More bad publicity for the folks at United Airlines over the weekend.  This time, a mechanical issue in-flight resulted in a plane full of passengers having to spend the night in a military barracks.  Obviously there was no issue with the need to land the plane – who wants to be 6 miles up with a mechanical issue?  But what happened next is yet another black eye on United’s record of customer care.

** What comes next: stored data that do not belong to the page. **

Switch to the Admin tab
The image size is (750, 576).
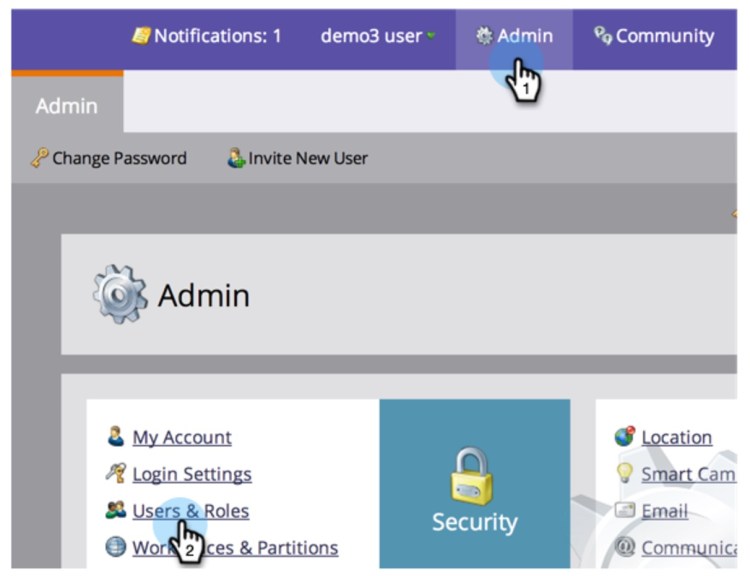tap(67, 105)
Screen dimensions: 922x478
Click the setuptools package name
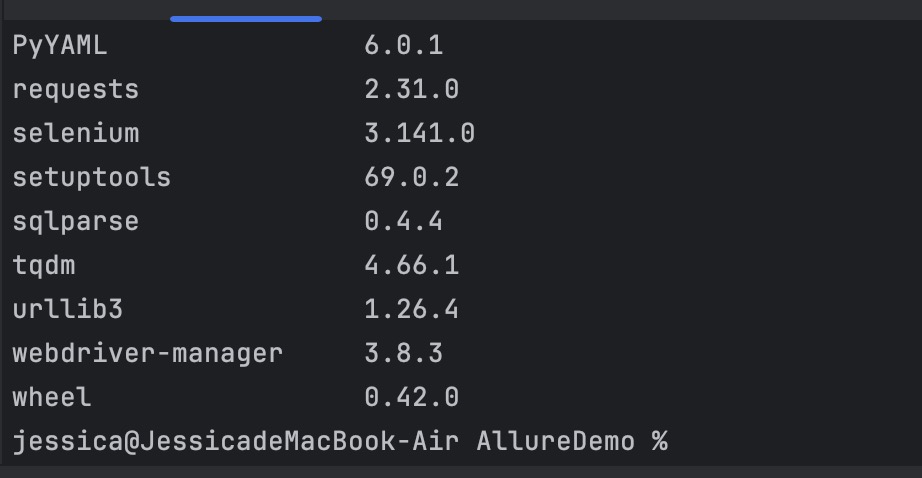click(92, 178)
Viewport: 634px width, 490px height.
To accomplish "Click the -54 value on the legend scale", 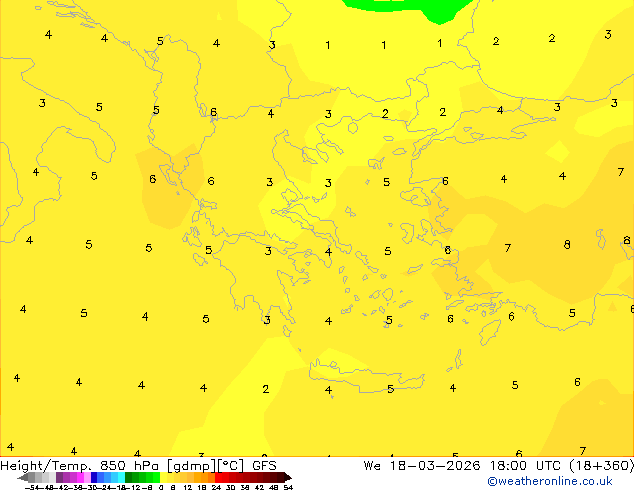I will [x=32, y=488].
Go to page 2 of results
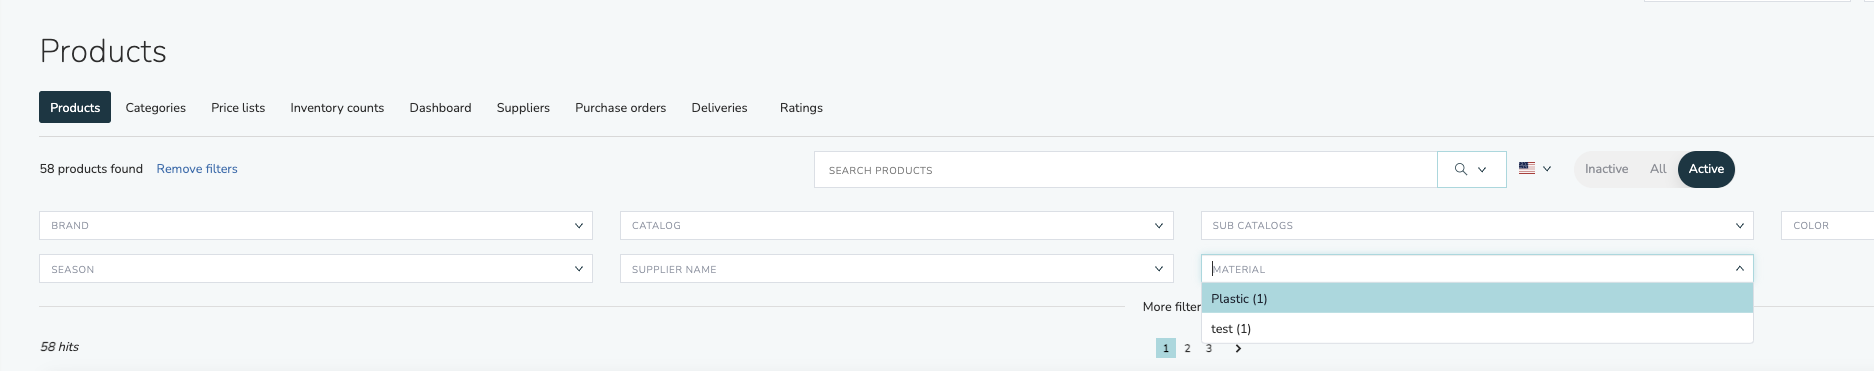Image resolution: width=1874 pixels, height=371 pixels. [x=1187, y=348]
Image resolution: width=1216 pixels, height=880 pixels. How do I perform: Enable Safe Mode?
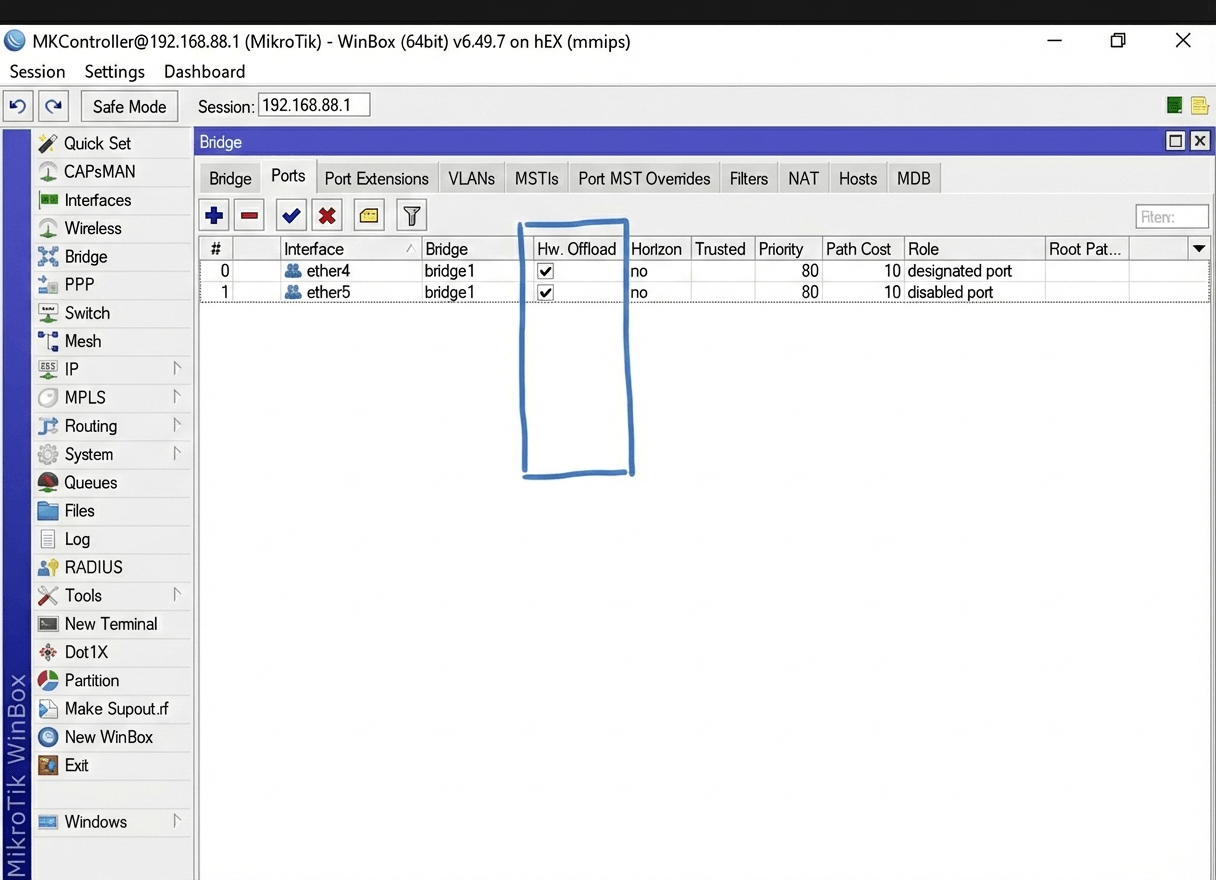129,106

English: United Airlines Boeing B747-400 at Be...

(Photo credit: Wikipedia)

What company needs this headline:

Hundreds Of United Airlines Customers ‘Abandoned’ In Remote Canadian Barracks Without Heat, Little Food

I won’t reiterate the list of stories that portray United as a company that hates its customers and instead I want us to have a think about a bigger question.  Only four airlines—United, American, Southwest and Delta—now control 85% of domestic air travel due to mergers and acquisitions. I think we’ve all seen higher fares and worse customer service pretty much across the board. According to the Department of Transportation, airline-related complaints increased by 26% in 2014.  This same sort of routine – a business sector becoming more consolidated and customer service declining while prices rise – has played out elsewhere.  Banking, cable TV and broadband providers and insurance are just a few areas where we’ve all seen this play out.

My thinking is this.  Companies become too focused on improving systems without focusing on how those improvements affect customers.  United, for example, may focus on improving financial performance by increasing baggage and other fees while angering their customers.  Maybe their attitude is “If everyone does it, what choice will the customers have anyway?” and that has, for the most part, been true.  What’s also true, however, that the many of the quality metrics – are declining along with their costs.

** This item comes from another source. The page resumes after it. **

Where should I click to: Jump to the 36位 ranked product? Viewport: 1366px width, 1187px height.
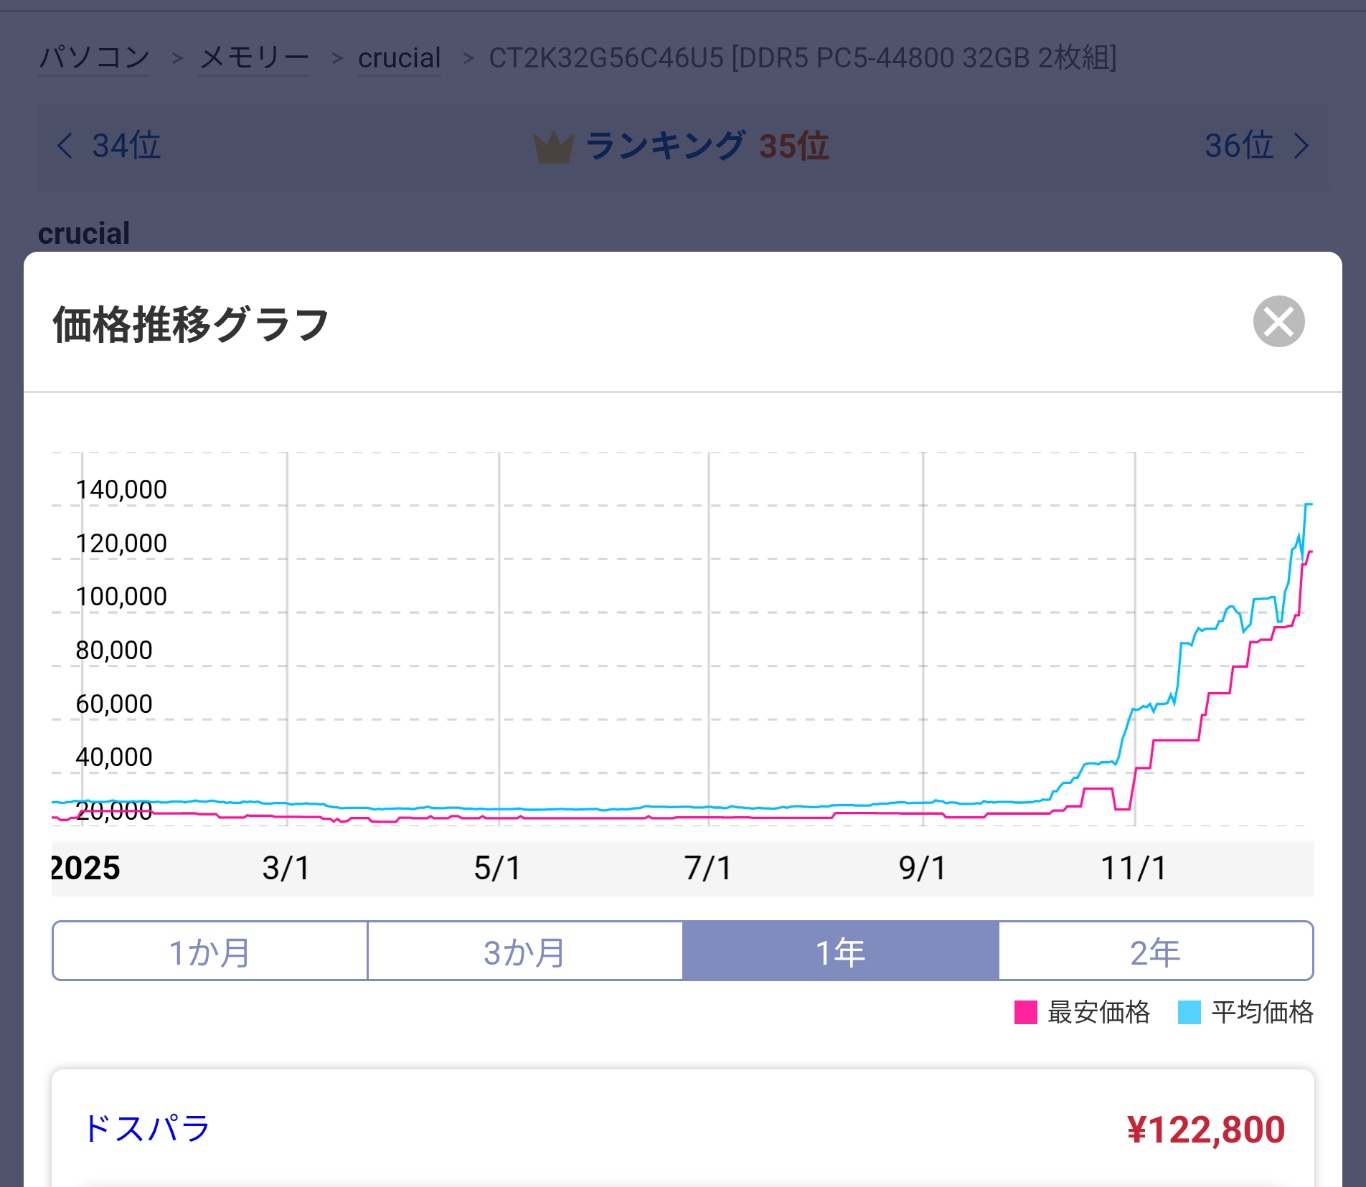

Smart companies improve the bottom line but not at the customers’ expense.  They maintain the small company mentality even as they become quite large.  Customer satisfaction is always a front and center metric, and product improvements are made to benefit the customer, not always the bottom line.

All of which makes me wonder if “economies of scale” generated through dynamic growth can actually not mean “too big to care”.  Do you have any thinking on that?